▶ [TASK INSTRUCTIONS]: Return only the lines from the one that contains "You are a computer-use agent." through the last line of the records below, exactly as they stand. Pictures are not part of the copy.

▶ [PROVIDED RECORDS]:
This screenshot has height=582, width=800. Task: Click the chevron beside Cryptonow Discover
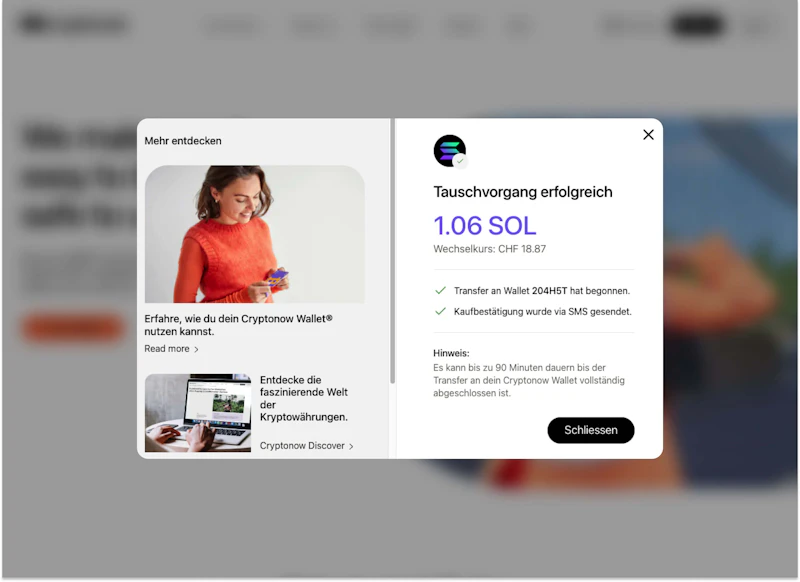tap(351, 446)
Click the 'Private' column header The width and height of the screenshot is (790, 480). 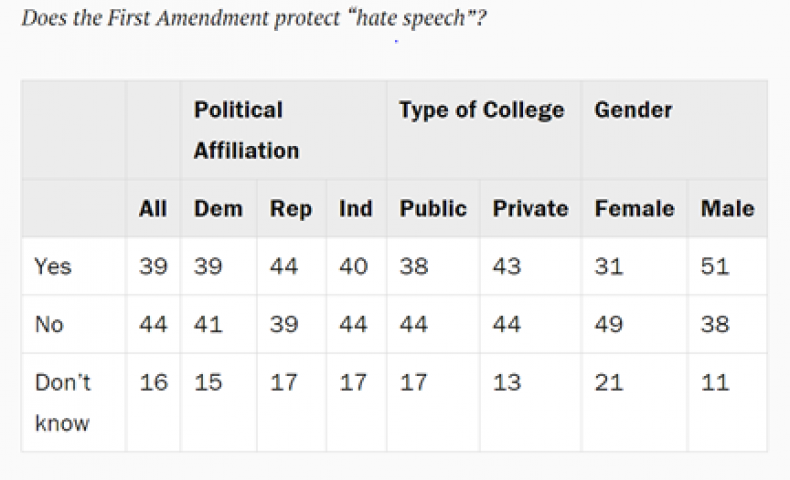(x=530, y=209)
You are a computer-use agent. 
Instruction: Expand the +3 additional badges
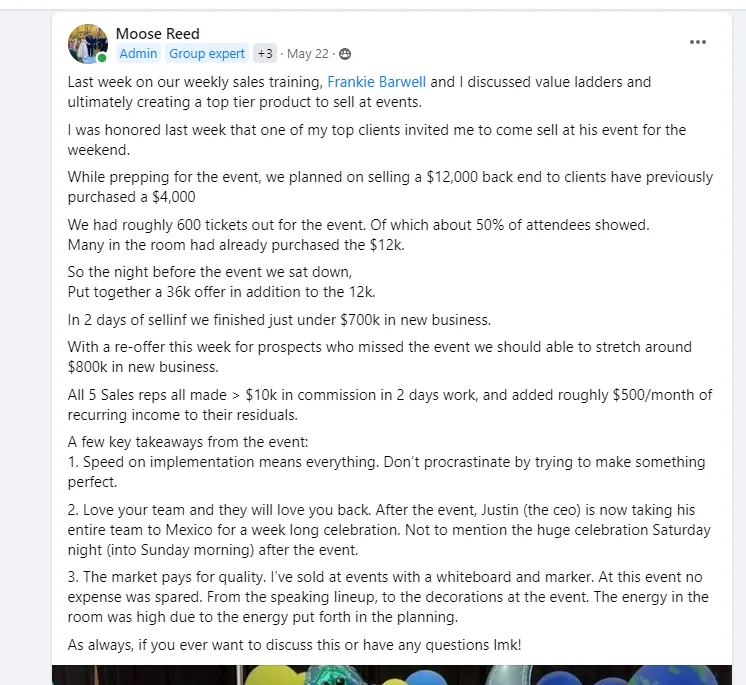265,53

▶ [RESPONSE TO THIS TASK]:
You are a computer-use agent. 
Instruction: Expand the +3 additional badges
265,53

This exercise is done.